ACTIVITY LIST >>
• a. From the school district text, list the supplies that schools won't know their amounts of until June 9th.
• b. Rewrite the paragraph of the school district text that begins "The District is in the middle of testing" in a shorter form, keeping its main facts.

It is, as they say in B-Movies: “Quiet. ....too Quiet!”
Memos with small bits of good news go out from
mini-district offices. Mostly it’s all about waiting for
the Board meeting on June 8th.
The District is in the middle of testing, that will keep a
lot of folks occupied. The new school year starts in
five weeks for year ‘round schools — and they don’t
know what their budget will look like, what their final
staffing numbers look like, how many reams of Xerox
paper and cases of paper towels and #2 pencils they
will have until June 9th at the best!
The District is beginning it’s roll out of Full Day
Kindergarten on July 1st in some schools — with a
commitment for districtwide implementation in four
years. This is probably the most important educational
initiative ever undertaken in LAUSD. The voters voted
$100 million dollars for this in Measure R and two
things are quite apparent.
1. There isn’t a budget or a plan on how to use that
money - and not one cent of bond funds can be spent
without both being done in advance.
2. $100 million isn’t going to be enough.

STORED DATA >>
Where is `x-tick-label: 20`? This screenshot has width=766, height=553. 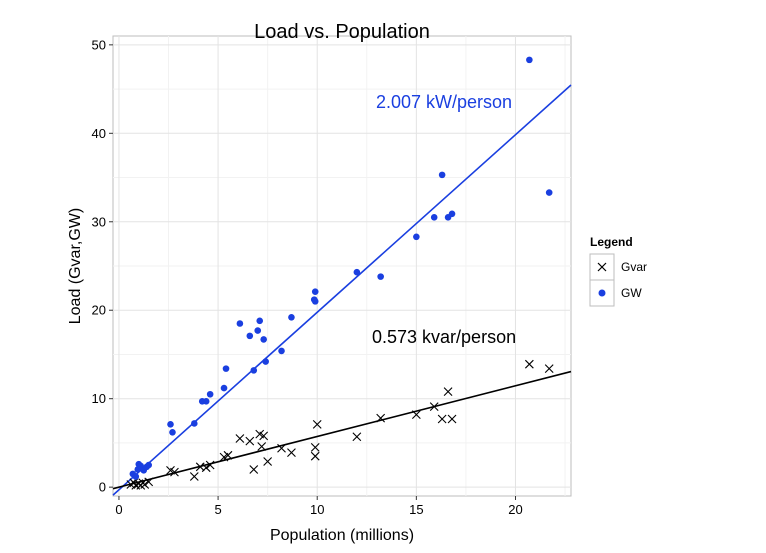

PROBLEM SOLUTIONS >>
• a.
- Reams of Xerox paper
- Cases of paper towels
- #2 pencils

• b. Testing is keeping the District busy. Year-round schools start in five weeks. They won't know their budget, final staffing numbers or supply amounts (Xerox paper, paper towels, #2 pencils) until June 9th at the earliest.